◆ **The request**:
Write out each of the rows below word for word, leaving out the pictures.
══════════════════════════════
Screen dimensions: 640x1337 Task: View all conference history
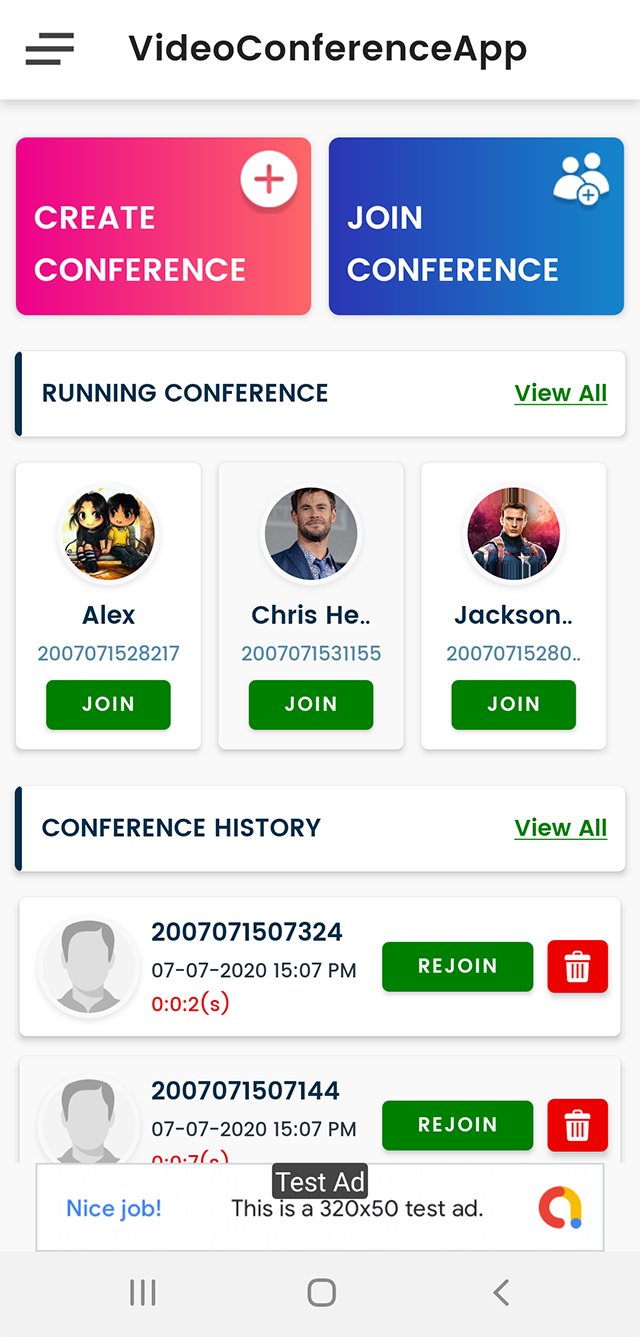tap(560, 828)
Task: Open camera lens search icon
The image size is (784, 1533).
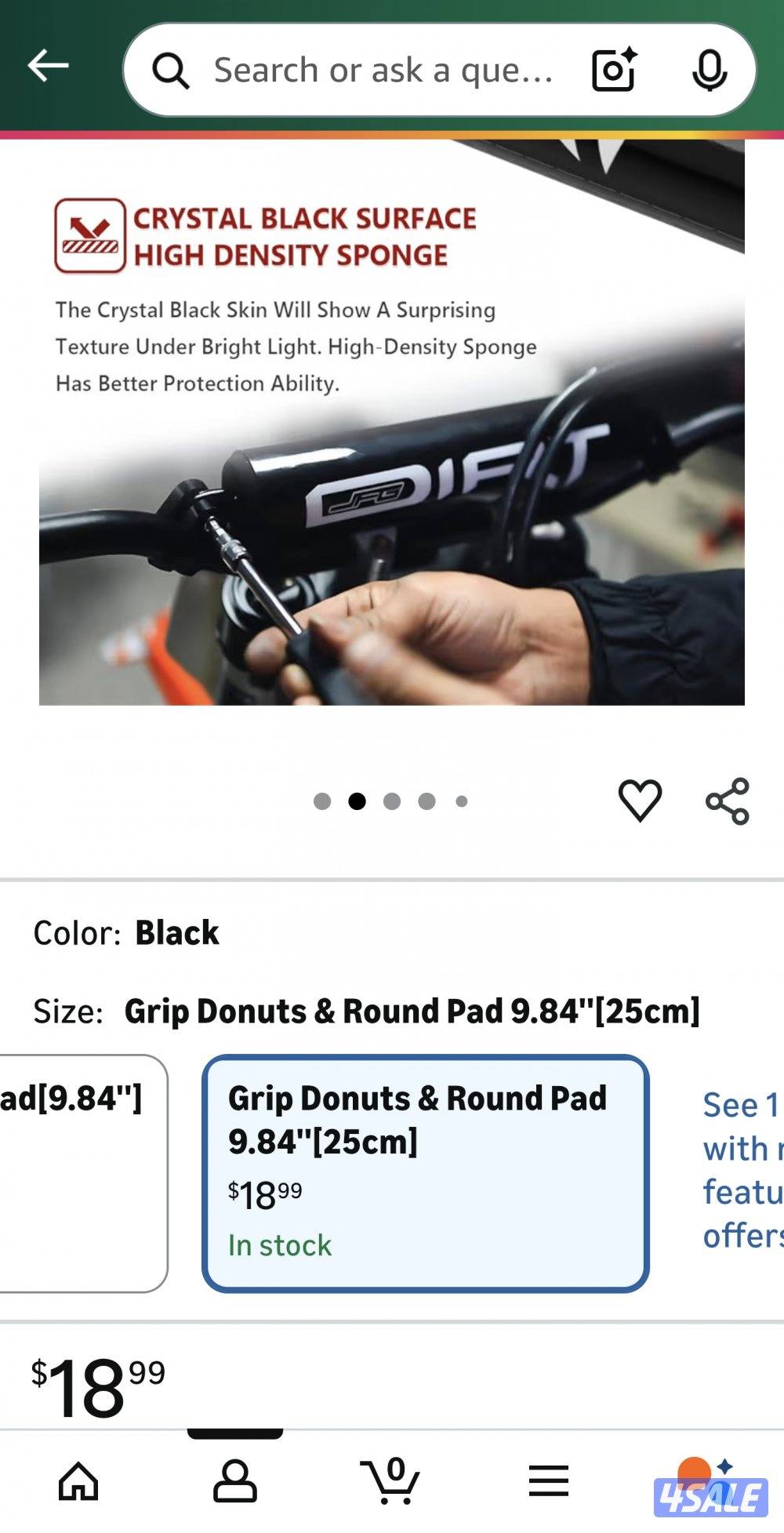Action: click(613, 71)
══════════════════════════════
◆ **Reply to the exercise**:
Screen dimensions: 640x1337 Task: View all conference history
tap(560, 828)
Task: Open camera lens search icon
The image size is (784, 1533).
Action: click(613, 71)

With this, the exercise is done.